_What this exercise asks:_
a) In the metagenomic methods text, edit the passage between "Quality filtering and removal of human sequences were" and "reference number PRJNA633576.", inclusive, replacing "NovaSeq" with "HiSeq".
b) Pick up the metagenomic methods text after its final sentence and continue writing it.

_Exercise text:_
Quality filtering and removal of human sequences

Quality filtering and removal of human sequences were performed following a previously described pipeline29. Demultiplexed Fastq files from NovaSeq were quality filtered using Trimmomatic v0.3662 with default parameters. Quality-filtered sequences were screened to remove human sequences using GenCoF v1.063 against a non-redundant version of the Genome Reference Consortium Human Build 38, patch release 7 (GRCh38_p7; Human sequence-filtered raw reads were deposited in the Sequence Read Archive (SRA; under the reference number PRJNA633576.

Taxonomic and strain profiling

Taxonomic and strain profiling was performed as previously described29. Taxonomic profiling of the metagenomic samples was performed using MetaPhlAn264, which uses a library of clade-specific markers to provide pan microbial (bacterial, archaeal, viral, and eukaryotic) profiling (, in combination with HUMAnN265 to profile functional metagenomics against Uniref90 following the updated global profiling of the Human Microbiome Project (2017)66. Strain-specific gene markers were used to determine the presence of B. longum subs. infantis as previously described29. Cross database annotations (e.g., UniProt to KEGG) were performed within Humman2 using the “utility_mapping” conversion tool package.

Antibiotic resistance gene analysis

Antibiotic resistance gene analysis was computed as previously described29. We applied ShortBRED67,68 to profile antibiotic resistance (AR) abundance and composition in the infant gut microbiome. We first produced a set of new AR marker sequences by applying ShortBRED-Identify to the Comprehensive Antibiotic Resistance Database database (CARD)69. We then used ShortBRED-Quantify to profile the relative abundance of corresponding antibiotic resistance genes (ARGs). Final values were normalized in Reads Per Kilobase per Million mapped reads (RPKM) to account for sequencing depth as well as gene length. We used custom scripts to collapse CARD individual antibiotic resistance gene entries in their corresponding drug class. Conversion rules are offered within every CARD package update.

_Excerpted data:_

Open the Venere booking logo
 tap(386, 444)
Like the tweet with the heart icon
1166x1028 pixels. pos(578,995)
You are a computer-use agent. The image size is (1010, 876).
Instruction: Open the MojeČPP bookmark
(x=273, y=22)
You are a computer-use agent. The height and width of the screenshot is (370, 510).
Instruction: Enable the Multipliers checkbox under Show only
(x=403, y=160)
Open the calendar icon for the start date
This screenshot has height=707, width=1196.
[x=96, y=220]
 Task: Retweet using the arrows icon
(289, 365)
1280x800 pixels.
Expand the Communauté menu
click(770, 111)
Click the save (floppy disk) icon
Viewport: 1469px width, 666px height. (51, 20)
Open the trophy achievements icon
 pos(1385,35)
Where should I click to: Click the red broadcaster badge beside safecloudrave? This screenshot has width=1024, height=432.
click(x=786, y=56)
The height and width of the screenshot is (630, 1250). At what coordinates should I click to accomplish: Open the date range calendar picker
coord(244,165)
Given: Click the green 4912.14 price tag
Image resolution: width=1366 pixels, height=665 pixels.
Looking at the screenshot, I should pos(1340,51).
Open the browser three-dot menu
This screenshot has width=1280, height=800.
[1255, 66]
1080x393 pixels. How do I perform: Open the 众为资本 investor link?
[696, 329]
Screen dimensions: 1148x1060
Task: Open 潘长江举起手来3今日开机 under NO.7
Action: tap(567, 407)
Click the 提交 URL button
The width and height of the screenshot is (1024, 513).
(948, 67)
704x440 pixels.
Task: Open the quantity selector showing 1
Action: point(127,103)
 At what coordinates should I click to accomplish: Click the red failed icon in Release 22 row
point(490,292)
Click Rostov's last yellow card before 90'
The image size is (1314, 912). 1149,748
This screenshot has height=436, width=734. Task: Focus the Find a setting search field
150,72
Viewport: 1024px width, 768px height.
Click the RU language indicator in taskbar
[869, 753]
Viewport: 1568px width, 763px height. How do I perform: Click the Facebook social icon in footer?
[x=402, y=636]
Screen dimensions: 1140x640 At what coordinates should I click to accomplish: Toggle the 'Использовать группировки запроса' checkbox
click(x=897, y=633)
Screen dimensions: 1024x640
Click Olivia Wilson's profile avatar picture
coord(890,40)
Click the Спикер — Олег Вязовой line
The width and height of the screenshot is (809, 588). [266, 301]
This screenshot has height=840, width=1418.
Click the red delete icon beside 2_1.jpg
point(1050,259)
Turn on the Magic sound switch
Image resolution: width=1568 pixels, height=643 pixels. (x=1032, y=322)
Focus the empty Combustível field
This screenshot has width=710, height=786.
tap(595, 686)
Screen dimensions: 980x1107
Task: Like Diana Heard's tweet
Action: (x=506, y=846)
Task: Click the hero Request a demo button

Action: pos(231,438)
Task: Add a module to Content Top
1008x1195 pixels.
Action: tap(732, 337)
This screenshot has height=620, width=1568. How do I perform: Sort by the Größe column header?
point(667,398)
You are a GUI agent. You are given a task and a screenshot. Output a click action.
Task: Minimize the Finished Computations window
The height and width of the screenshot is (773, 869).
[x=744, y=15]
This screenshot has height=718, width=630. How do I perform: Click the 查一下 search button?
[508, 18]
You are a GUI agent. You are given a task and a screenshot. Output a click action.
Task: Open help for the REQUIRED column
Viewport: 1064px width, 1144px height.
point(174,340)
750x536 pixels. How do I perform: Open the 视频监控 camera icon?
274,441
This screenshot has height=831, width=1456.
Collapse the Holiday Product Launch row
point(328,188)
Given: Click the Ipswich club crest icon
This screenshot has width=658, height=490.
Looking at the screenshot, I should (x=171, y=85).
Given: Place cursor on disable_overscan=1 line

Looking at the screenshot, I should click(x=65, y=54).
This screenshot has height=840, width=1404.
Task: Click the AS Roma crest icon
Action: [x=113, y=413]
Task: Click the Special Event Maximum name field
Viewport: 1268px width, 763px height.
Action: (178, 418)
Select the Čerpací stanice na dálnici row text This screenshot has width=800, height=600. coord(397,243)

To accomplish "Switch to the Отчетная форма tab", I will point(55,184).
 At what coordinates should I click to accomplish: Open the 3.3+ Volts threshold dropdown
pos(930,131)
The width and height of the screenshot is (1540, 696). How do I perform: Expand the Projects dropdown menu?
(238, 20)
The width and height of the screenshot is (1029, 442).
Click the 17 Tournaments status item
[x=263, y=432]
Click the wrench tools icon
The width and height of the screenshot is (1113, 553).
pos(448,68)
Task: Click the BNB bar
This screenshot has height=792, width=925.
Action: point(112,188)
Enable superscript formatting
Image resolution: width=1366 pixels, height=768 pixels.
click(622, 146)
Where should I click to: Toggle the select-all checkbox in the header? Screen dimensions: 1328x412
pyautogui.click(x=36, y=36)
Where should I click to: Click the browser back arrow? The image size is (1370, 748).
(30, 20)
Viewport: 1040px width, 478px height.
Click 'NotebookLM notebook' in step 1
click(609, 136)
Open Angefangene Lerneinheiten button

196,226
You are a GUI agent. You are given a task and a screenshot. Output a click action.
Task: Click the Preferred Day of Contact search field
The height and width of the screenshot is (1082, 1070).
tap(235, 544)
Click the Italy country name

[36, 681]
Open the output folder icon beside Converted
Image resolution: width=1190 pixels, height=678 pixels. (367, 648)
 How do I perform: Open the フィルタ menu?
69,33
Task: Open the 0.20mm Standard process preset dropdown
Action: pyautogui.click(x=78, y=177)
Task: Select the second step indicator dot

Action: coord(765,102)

_Your responses:_
a)
Quality filtering and removal of human sequences were performed following a previously described pipeline29. Demultiplexed Fastq files from HiSeq were quality filtered using Trimmomatic v0.3662 with default parameters. Quality-filtered sequences were screened to remove human sequences using GenCoF v1.063 against a non-redundant version of the Genome Reference Consortium Human Build 38, patch release 7 (GRCh38_p7; Human sequence-filtered raw reads were deposited in the Sequence Read Archive (SRA; under the reference number PRJNA633576.

b)
Statistical analysis

All statistical analyses were performed in R v3.6.2. A Kruksal-Wallis one-way analysis of variance coupled with an FDR or Bonferroni correction was used for statistical comparisons between individual genes and taxa among groups. Statistical analysis to assess total resistome or enterotype composition by group was performed using a Mann–Whitney or Holm–adjusted Dunn's test. Rarefaction curves were computed to estimate the diversity of the identified ARGs across samples. A nonparametric two-sample t-test was used to compare rarefaction curves using Monte Carlo permutations (n = 999). The microbiome multivariable association analysis with linear models was perfomed using MaAsLin2 (, by including all the clinical variables presented in the Supplementary Table 1 to test for microbiome differences at the family level according to metadata. All variables were run as fixed effects, except for the variable “State”, which was run as a random effect for the model (Supplementary Table 1). Enterotype analysis was performed as previously described70. Principal component analysis and Bray–Curtis beta diversity to confirm enterotype classification was performed as previously decribed29, and confirmed with a permutational multivariate analysis of variance (adonis) to test whether the clustering by our Enterotype classification was supported. The P-values throughout the manuscript are represented by asterisks (*P < 0.05; **P < 0.01; ***P < 0.001; ****P < 0.0001).